The GT-R or any of the vehicles you are selling have to be brought into compliance by a Registered Importer, not necessarily MOTOREX but willing to enter into contract to have the vehicle meet DOT compliance...
http://www.nhtsa.dot.gov/cars/rules/import/web_RI_list02012005.html

Plus it needs to meet EPA from a registered Independent Commercial Importer (ICI)
http://www.epa.gov/otaq/imports/icilist.pdf 

For the most part the shipping would be the only real savings and seeing the car in person would be easier.

Troy


----------



## jsauto (Mar 2, 2005)

*GTR into US*

You are right I should have put more info with the post. I hope that I have not offended people too much or made you think I am out to make a quick sale. I will not have money transfer hands unless we both know that the vehicle will be 100% legal in the U.S. I have talked to my registered import/export agent and she said that she has done over 10 GTR's into the U.S. for other companies. What is needed is that 1990 vehicles must have an air bag, must have Nissan's letter of recal, buyers info for transfer, pay duty and fee for export agent. I will get full details for any buyer from my agent.
I am new to sending vehicles to the US, if you are actually interested in getting a GTR this is a better way, the only thing you have a chance of losing is a little time, as I will not ask for the payment until everything is final.


----------



## myoung (Apr 15, 2002)

If you can LEGALLY get a 1990 Nissan Skyline GTR into the US than I'll pay you 23k on the spot. I would even come up to Canada to pick it up, but before you see a dime I would want the stamp of approval from US Customs and all additional paperwork approved and verfied by US officals in advance.

You said you've gotten over 10 other GTR's into the US for companies... Can you provide the names of the companies and contacts for reference?


----------



## jsauto (Mar 2, 2005)

*GTR*

That is the only way that I can also see this working for the first couple of times. I will have the vehicle arriving from Japan on the 5th of this month, it will then take two weeks to have the vehicle registered in Canada and then my export agent said it would take another two weeks for them. If you are interested I will send the pics to you and any further info you may need. I will call my agent again tommorow and make sure I have all the steps in order. 
If this one works out like it should then I have another comming next month. 
I also forgot to add that there is a compliance label needed for the vehilce that is provided by the export agent.


----------



## SkylineR33gts (May 24, 2004)

ask her about EPA and DOT requirements and expected time. 

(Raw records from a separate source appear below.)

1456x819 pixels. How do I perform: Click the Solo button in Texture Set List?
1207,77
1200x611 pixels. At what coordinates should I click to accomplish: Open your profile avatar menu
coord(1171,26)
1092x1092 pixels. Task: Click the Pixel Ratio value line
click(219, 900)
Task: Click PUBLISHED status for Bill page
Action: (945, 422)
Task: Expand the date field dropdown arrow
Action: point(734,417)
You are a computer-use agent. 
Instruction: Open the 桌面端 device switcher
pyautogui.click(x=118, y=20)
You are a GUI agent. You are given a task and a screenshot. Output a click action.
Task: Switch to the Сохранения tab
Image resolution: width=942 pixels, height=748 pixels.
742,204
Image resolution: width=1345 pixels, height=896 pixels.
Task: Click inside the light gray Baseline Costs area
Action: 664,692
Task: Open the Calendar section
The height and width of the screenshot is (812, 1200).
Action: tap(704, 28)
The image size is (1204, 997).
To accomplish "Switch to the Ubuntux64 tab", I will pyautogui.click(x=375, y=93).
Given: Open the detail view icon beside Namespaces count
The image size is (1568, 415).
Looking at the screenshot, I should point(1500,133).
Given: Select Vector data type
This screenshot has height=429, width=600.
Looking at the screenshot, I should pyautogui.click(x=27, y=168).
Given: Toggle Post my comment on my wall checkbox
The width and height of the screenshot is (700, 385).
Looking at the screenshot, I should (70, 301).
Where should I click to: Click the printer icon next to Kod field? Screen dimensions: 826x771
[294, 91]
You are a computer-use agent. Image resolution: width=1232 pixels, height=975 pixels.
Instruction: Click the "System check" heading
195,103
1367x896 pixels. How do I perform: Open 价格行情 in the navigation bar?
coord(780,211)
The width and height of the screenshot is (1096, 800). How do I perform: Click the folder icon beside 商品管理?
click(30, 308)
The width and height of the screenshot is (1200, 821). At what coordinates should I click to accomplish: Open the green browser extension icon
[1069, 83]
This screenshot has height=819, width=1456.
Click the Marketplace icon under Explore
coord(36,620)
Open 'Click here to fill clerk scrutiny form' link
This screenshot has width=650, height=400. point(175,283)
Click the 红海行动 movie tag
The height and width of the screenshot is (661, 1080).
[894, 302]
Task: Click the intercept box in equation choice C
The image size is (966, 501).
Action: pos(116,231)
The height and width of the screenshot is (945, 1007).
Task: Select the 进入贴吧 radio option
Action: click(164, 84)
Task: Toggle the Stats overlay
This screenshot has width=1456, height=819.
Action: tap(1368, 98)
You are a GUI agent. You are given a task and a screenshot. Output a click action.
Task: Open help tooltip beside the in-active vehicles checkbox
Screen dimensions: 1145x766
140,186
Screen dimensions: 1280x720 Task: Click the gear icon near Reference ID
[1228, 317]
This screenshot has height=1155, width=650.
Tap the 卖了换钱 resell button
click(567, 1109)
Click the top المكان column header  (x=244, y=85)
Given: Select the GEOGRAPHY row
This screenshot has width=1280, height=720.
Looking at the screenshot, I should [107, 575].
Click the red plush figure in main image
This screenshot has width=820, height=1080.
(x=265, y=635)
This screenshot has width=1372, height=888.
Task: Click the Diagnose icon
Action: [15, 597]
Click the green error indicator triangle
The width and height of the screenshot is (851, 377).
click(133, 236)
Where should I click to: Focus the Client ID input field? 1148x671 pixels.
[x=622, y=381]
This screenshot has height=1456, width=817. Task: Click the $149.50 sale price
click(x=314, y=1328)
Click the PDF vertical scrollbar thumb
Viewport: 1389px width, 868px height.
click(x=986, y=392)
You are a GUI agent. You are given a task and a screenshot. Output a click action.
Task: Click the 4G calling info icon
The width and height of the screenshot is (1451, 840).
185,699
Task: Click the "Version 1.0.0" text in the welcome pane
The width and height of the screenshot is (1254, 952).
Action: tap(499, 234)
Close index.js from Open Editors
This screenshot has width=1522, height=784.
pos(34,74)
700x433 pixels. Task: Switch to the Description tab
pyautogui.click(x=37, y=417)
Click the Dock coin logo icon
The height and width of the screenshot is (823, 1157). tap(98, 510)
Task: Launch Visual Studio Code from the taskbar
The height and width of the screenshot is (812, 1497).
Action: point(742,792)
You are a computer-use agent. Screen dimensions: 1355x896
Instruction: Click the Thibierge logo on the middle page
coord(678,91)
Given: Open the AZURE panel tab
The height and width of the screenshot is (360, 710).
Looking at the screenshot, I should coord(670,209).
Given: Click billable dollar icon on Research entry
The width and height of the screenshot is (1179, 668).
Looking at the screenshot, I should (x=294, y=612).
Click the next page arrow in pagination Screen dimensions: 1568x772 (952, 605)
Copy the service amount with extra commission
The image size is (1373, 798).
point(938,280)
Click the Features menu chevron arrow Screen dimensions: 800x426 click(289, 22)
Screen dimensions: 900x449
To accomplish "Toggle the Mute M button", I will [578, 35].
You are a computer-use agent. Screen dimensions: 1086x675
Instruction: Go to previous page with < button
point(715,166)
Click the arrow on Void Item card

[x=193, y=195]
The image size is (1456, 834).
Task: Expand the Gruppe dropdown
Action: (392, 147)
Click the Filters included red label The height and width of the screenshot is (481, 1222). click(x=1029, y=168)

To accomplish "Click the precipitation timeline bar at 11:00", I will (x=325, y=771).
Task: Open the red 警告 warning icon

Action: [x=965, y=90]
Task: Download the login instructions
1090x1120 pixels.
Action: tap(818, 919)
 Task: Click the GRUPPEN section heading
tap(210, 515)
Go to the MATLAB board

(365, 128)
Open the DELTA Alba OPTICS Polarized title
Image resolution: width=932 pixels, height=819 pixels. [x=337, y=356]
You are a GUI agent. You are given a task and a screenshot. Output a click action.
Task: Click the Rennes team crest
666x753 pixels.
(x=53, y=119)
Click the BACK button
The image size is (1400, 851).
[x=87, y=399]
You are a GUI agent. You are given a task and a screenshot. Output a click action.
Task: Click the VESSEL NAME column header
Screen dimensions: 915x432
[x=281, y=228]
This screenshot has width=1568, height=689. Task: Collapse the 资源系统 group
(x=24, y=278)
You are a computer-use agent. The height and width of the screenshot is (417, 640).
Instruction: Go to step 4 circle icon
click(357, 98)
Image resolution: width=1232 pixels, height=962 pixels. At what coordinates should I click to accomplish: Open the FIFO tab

I knew/know when i was still trying to get mine we were looking at 3 weeks at one and 4 weeks at other which really meant a lil over 1 month at EPA and over 1 month at DOT plus the parts they have to put on. They will need to strip the car down to nothing in the interior then piece is back together after it gets approval......


----------



## myoung (Apr 15, 2002)

okay a week went by.... got quite in here...haha


----------